Stare vicino è difficile, perché io sapevo molte più cose sulla malattia di lui. Forse, dico; magari lui era consapevole. Evitavo di riportare tutto ciò che i medici mi riferivano; mi ero resa conto che a Marco non interessava come sarebbe stato il decorso nel lungo termine. Voleva sapere qual era la sua condizione momento per momento. Di fronte a ogni nuova necessità – come il sondino per nutrirsi, ad esempio – la sua domanda era sempre: mi aiuta a vivere meglio?

Proprio alla luce di questo ti chiedo, senza perifrasi, cosa rispondi a chi parla di “vite inutili” parlando di malati dalla condizione irreversibile?
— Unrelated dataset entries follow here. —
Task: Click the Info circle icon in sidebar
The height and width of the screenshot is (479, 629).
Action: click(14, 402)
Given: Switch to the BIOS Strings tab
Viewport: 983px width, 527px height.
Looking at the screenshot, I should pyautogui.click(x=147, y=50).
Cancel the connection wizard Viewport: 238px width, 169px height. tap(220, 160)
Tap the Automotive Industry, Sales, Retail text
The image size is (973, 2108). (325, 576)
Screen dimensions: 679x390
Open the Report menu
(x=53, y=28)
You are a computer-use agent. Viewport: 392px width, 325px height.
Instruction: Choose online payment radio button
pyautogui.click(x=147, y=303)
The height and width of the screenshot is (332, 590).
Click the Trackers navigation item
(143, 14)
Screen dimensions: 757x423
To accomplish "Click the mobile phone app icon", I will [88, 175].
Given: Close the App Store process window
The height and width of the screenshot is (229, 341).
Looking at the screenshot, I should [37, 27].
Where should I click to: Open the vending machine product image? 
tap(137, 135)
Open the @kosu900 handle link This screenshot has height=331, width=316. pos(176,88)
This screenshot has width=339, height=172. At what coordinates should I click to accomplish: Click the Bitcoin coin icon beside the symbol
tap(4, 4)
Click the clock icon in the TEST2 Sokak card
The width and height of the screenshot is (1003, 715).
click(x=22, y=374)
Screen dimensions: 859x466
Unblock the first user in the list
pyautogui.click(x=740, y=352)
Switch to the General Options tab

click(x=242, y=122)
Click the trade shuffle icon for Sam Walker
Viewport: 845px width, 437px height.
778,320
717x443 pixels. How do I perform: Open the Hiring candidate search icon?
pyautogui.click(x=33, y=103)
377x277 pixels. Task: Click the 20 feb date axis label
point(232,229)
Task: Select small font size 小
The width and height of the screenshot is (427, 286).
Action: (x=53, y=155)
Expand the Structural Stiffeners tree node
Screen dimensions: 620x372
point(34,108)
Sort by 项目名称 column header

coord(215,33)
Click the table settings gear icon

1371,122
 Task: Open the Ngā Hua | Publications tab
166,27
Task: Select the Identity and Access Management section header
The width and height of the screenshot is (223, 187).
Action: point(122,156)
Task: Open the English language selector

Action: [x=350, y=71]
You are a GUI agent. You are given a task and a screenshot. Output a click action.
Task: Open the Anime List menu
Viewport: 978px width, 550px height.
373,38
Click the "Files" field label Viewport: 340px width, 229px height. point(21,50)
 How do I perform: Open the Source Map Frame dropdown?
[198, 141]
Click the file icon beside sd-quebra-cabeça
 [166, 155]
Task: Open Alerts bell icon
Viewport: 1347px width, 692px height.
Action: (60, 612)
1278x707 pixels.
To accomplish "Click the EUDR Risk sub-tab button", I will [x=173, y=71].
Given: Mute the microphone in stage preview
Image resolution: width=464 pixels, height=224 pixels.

Negli ultimi anni Marco era completamente immobile, muoveva solo la bocca per sorridere e leggermente gli occhi per darci dei segnali. Ma ti dico che è come se lo vedessi in movimento. Nel fisico si era trasformato completamente: la muscolatura si era assottigliata, l’addome invece si era allargato, aveva il tubicino all’altezza dello stomaco per nutrirsi, un altro al di sotto dell’ombelico per svuotarsi dell’urina, era attaccato alla macchina per respirare. Quel fisico per me era comunque bellissimo, perché ci vedevo l’anima.